Bitkisel vurgun
Son dönemde bir bitkisel ilaç çılgınlığı almış başını gidiyor.
Televizyonlar ve gazeteler adeta bu bitkisel çılgınlığı had safhaya çıkarmış durumda.
Televizyona her gün bir profesör çıkıyor ve bir bitkiden bahsediyor.
Ertesi günü Eminönü’ndeki aktarların önünde büyük kuyruklar oluşuyor.
Atkuyruğu, susam yağı, kekik otu ve daha binlercesi.
Yıllar önce Anadolu’da insanlar doktora gitmez, eczacıya giderdi.
Farmakoloji ilmi eğitimi almış eczacılar da doktorlar kadar bilgili olduğundan hastalığını söylediğin an sana bir ilaç verirdi.
İşte Türkiye belki de 40 yıl öncesinin o dönemine geri döndü.
Ancak bu defa farmakoloji eğitimi almış eczacıya değil aktara koştu.
Söyle derdini versin sana en iyi bitki ilacını.
Eminönü’nde daha birkaç yıl öncesine kadar sıradan bir esnaf olan baharatçılar ve aktarlar bugün trilyonluk ciroları olan dev anomin şirketi oldu.
İlaç şirketleri kendi ilaçlarını yazdırmak için doktorlara adeta yalvarırken, aktarlar tok satıcı.
Çünkü Türkiye’de ilaç reklamı yasak.

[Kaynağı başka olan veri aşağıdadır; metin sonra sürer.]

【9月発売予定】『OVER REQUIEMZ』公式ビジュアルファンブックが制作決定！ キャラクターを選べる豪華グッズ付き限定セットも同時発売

Ama bitkisel ilaç reklamı serbest.
Kimsenin branşını sormadığı sadece profesör ünvanı olduğu için itibar gösterilen kişilerin ağzından çıkan her kelime trilyonluk reklamdan daha önemli.
İşte bu gelişmeler ilginç vurgunlara da neden oluyor.
Son dönemde Türkiye domuz gribi ile yatıp kalkıyor.
Hijyenik madde üretenler büyük cirolara ulaştı.
Sadece halkın bilinçsiz takıntısı yüzünden.
Şimdi de bir bağışıklık sistemi güçlendirme modası çıkmış.
Kilosu daha birkaç ay öncesine kadar 10 liradan satılan ve kimsenin yüzüne bile bakmadığı ekinezya bitkisi son günlerin en çok prim yapan maddesi oldu.
Bağışıklık sistemini güçlendirdiği iddia edilen bu bitkinin şu an kilosu 150 bin lira civarında satılıyor.
İddialar oldukça ilginç.
Baharatçılar öfke dolu.
Çünkü hemen hemen her gün bir televizyonda çıkan bir profesör bu bitkiyi önce toplamış sonra önermiş.
“Domuz gribinden korunmak için bu bitkiyi kullanın”
İşte bu cümle ekinezya bitkisinin satışlarını patlatmış.
Tabii ki fiyatını da.
Ne altın, ne borsa ve ne de dolar böyle bir artış görmedi.
Sonuç olarak 10 liralık bir bitki 150 bin liraya piyasada alıcı buluyor.
Yine aynı iddialara göre, bu bitki bu profesörün internet sitesinde tablet haline getirilerek satılıyor.
Bir ilacın, piyasada satılması için en az 3 yıllık bir süreç gerekirken, bir bitkisel ilaç 1 haftada piyasada satılır hale getiriliyor.
Tarım Bakanlığı’na bir dilekçe veriyorsun, iş bitiyor.
Sonra gelsin paralar.
Eczacılık fakülteleri öğretim üyeleri feryat ediyor ama duyan yok.
Çünkü duyması gerekenler bile bu bitkisel çılgınlığa kendilerini kaptırmış gidiyorlar.
Arada da sadece kendini prof. ve doç. olarak tanıtan insanlar kazanıyor.
Kimse çıkıp da arkadaş sen profesörsün de branşın ne demiyor.